Oltsik adds that CISOs are doing “an immediate search for ‘quick wins.’ CISOs are finding and patching holes as quickly as they can. In some cases, this means they are starting from scratch as they quickly ramp up product research, purchasing cycles, testing, piloting, and deployment. Despite this workflow, CISOs are looking for tools that can be easily installed and configured to mitigate new risks.”
“Budgets haven’t been cut yet and CISOs really don’t have time right now to deal with paper pushing,” Oltsik notes. “Rather, security teams are grabbing money as they can to address the new reality.”
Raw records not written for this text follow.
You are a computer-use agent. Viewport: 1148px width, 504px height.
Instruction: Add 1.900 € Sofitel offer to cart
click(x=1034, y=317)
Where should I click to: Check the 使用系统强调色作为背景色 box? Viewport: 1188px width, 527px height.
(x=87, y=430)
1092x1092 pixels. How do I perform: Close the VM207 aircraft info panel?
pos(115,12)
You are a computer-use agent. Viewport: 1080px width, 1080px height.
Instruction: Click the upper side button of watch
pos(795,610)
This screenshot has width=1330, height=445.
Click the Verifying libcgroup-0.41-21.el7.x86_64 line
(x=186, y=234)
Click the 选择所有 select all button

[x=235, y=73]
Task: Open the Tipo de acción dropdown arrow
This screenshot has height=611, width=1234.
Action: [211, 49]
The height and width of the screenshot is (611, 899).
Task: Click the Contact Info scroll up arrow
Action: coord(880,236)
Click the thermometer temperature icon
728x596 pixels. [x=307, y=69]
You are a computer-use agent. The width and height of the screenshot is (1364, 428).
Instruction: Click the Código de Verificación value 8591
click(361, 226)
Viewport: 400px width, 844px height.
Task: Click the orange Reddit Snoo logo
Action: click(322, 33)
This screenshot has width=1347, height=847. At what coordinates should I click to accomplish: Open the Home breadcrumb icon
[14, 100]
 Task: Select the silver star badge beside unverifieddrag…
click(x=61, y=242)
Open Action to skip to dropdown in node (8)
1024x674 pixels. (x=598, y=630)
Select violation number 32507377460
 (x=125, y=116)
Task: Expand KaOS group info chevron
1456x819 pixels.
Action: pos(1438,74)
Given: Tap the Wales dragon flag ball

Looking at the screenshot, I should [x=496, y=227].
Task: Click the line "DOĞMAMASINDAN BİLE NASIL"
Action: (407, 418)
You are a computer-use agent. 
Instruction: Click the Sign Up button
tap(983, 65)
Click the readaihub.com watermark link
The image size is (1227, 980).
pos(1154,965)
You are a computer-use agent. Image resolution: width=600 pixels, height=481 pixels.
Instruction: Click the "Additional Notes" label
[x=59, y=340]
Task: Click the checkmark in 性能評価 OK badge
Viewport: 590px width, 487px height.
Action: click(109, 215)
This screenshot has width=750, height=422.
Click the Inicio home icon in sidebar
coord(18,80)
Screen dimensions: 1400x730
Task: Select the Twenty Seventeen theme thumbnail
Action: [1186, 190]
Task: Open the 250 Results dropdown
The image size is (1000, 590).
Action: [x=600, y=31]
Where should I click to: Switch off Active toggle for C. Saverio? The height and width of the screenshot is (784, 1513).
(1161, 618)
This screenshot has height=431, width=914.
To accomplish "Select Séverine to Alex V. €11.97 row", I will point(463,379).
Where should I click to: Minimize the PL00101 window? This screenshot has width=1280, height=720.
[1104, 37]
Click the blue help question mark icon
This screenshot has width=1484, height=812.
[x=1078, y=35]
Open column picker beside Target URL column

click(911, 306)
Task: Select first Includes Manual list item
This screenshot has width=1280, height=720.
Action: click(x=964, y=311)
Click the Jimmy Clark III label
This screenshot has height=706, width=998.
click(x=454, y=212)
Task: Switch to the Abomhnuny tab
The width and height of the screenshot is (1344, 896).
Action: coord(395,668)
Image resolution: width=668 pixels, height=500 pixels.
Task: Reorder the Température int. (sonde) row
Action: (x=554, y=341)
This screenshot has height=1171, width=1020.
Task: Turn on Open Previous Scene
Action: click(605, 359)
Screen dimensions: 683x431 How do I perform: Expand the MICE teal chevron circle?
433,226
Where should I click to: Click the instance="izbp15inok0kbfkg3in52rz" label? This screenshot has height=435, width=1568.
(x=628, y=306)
Other parts of that new reality, Oltsik says, include the fact that CISOs are increasingly working with trusted partners to get things done quickly, are asking staff to do what they can to increase end-user monitoring and are increasingly working with HR teams on “crash course” security awareness training.
“CISOs are asking trusted vendors for help,” Oltsik adds. “In some cases, they are discovering security product capabilities and free features and services they were unaware of. Who knew?”
Burnout and Stress
One thing that is certain among many CISOs is burnout and stress.
Principal Analyst at Forrester Jinan Budge says, “Even before COVID-19, CISOs had a stressful job. They were already dealing with bureaucracy, internal politics, lack of organizational support and the constant feeling that they would be breach scapegoats.”
Cue COVID-19 and the stress and burnout intensifies. In the coming months, the psychological safety of security teams will be just as important as their physical safety, Budge argues. If executives want their organization to be protected, they will need to foster a healthier working environment where the issue of stress, mental health and well-being at work is addressed.
“Everyone in the organization,” argues Rick McElroy, Principal Security Strategist, VMware Carbon Black, “from the CEO to the season intern, should understand that security is everyone’s responsibility.”
In order for CISOs and their teams to be less stressed and to accomplish their jobs, all business units and employees within the enterprise should lend a helping hand, he says, by taking responsibility of their actions, increasing vigilance, engaging in regular cybersecurity training and asking, “How can we help?”